# EXCERPTED PASSAGE
──────

Passwordless MFA Everywhere

Killing two birds with one stone: How our MFA-everywhere halts attacks and hides vulnerabilities

Published January 09, 2023 by Amir Frankel

*Don’t worry: no birds were harmed in the writing of this post!

Almost all organizations use some form of multi factor authentication (MFA) to protect access to SaaS applications. And it’s easy to see why: MFA stops most cloud identity thefts. This is because attackers, even if they manage to steal a password, rarely have access to additional forms of authentication such as smartphones (to approve a push notification) or biometrics (for fingerprints or facial ID). But taking the stopping power of MFA to everything that is not pure SaaS is difficult.

The problem with MFA (providers)

Current MFA solutions are great for SaaS applications but have 2 huge drawbacks when it comes to real defense from attacks that are happening every day:

  1. Only a few protocols used in on-premises and IaaS environments can really have MFA associated with them, such as RDP or SSH, which can only be accomplished by a few vendors through great efforts. Plus, these protocols that “can be MFA-ed" generally make up only 1-2% of all connections in an organization’s network, leaving ~99% of all potential access unguarded by MFA.

──────

# DATA SECTION
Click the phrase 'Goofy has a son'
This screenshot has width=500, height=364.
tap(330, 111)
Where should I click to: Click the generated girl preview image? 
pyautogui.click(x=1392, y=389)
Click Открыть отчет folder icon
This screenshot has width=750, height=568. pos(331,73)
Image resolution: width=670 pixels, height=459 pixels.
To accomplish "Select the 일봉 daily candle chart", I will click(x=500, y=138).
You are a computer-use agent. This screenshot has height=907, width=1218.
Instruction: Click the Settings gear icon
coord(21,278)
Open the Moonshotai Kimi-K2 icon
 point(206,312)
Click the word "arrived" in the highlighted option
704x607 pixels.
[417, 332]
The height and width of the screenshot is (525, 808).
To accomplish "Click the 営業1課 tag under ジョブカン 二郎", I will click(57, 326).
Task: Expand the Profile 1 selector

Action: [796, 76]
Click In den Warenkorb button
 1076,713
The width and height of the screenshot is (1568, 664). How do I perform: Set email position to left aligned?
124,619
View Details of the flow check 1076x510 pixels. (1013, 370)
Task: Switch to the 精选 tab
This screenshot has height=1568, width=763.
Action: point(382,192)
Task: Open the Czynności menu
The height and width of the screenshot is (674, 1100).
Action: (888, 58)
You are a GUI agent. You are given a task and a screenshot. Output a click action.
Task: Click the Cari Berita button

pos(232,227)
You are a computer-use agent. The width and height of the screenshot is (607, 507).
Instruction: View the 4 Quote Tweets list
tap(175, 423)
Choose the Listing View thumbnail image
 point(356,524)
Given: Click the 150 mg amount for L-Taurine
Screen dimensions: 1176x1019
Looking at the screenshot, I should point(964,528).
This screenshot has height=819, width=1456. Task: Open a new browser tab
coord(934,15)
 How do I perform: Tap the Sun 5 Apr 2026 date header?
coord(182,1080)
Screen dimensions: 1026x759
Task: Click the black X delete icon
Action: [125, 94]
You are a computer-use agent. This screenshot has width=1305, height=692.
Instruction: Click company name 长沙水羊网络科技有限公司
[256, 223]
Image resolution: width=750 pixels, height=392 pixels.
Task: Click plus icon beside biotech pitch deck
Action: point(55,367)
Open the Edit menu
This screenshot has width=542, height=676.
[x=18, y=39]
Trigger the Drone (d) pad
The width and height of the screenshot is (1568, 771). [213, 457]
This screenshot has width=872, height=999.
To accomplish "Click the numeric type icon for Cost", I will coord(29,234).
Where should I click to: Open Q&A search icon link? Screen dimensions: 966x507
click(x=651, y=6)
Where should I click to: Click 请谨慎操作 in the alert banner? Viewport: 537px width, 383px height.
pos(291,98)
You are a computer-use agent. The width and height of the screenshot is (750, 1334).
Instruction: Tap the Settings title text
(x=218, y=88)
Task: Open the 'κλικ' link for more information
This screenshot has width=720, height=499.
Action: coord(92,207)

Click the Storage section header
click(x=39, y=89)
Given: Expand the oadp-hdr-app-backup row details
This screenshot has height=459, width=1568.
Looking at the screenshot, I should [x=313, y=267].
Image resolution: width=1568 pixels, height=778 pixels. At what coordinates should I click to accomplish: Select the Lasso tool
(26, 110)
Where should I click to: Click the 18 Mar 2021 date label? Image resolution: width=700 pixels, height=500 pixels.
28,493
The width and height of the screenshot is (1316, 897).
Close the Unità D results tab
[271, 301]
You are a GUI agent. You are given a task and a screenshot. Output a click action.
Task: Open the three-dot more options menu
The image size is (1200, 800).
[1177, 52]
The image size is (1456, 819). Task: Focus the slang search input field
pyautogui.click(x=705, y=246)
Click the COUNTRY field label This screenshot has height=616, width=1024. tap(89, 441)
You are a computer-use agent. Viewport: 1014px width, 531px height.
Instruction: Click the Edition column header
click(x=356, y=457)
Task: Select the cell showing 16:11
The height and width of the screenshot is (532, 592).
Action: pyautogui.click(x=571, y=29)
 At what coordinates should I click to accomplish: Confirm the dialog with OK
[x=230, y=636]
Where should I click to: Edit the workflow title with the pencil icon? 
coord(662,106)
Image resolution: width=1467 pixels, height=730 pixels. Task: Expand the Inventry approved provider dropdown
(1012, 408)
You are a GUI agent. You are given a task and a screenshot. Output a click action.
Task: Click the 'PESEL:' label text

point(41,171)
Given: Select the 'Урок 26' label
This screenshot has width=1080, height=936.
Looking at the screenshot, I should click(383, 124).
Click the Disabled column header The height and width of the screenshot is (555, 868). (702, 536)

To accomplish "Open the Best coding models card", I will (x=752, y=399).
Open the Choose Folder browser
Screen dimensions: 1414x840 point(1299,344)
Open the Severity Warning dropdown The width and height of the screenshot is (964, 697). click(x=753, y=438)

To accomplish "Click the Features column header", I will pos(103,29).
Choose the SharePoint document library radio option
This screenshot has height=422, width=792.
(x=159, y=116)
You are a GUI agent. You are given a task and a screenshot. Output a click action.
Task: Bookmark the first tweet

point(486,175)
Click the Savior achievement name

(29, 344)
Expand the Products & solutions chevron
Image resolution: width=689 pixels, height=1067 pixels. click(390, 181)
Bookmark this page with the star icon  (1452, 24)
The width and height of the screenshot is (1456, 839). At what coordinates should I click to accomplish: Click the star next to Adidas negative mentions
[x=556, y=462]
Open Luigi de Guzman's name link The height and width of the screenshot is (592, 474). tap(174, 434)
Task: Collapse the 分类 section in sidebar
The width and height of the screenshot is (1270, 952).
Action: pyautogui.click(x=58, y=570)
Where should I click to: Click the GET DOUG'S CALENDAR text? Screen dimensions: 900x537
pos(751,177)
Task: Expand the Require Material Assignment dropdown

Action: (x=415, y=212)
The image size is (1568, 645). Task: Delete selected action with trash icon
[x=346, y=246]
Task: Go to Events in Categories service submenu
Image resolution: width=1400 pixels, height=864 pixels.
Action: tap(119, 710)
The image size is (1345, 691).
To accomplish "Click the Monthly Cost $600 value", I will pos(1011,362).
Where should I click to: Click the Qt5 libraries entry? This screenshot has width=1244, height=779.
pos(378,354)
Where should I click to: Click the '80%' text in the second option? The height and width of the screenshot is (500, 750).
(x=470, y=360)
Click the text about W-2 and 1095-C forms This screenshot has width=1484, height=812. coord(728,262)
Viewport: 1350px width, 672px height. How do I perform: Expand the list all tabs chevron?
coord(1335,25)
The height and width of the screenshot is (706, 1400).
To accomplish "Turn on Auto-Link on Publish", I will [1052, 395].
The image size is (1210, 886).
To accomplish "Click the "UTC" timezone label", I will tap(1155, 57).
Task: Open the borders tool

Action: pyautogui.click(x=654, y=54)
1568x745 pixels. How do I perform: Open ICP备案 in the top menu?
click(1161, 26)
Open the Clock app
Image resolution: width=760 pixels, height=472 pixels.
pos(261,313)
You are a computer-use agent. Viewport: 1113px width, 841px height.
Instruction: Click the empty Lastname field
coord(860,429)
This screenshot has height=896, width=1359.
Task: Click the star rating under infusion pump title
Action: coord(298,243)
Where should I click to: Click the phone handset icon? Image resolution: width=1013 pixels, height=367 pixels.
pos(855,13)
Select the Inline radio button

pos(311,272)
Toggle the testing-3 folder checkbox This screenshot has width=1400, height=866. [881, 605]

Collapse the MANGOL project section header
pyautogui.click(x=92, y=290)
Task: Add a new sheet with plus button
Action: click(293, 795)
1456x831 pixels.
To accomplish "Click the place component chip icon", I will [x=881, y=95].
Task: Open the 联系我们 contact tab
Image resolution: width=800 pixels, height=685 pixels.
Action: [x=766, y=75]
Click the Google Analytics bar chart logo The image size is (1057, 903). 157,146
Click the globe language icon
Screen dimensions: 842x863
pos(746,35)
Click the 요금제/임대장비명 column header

──────

# YOUR OBJECTIVE
Reproduce, word for word, the part of the MFA article that opens with "Almost all organizations" and closes with "with MFA (providers)".

# THE ANSWER
Almost all organizations use some form of multi factor authentication (MFA) to protect access to SaaS applications. And it’s easy to see why: MFA stops most cloud identity thefts. This is because attackers, even if they manage to steal a password, rarely have access to additional forms of authentication such as smartphones (to approve a push notification) or biometrics (for fingerprints or facial ID). But taking the stopping power of MFA to everything that is not pure SaaS is difficult.

The problem with MFA (providers)